TASK GOAL: Whenever the word "Given" turns up in a line of the data below, copy that line.

EXERCISE INPUTS:

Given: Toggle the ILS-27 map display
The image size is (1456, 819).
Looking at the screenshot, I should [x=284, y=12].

==

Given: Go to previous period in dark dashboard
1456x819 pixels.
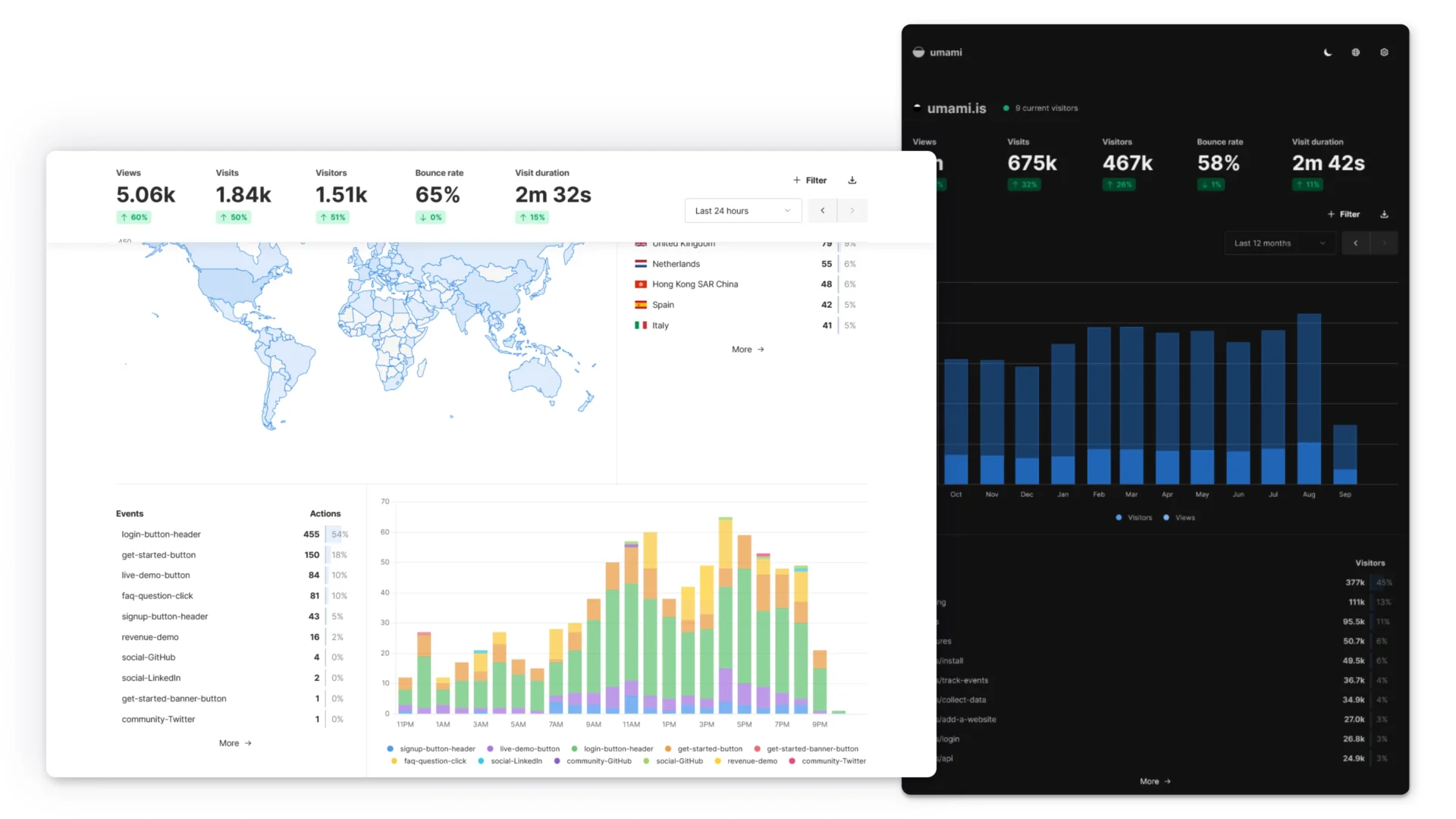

ANSWER SPACE:
Given: Toggle the ILS-27 map display
Given: Go to previous period in dark dashboard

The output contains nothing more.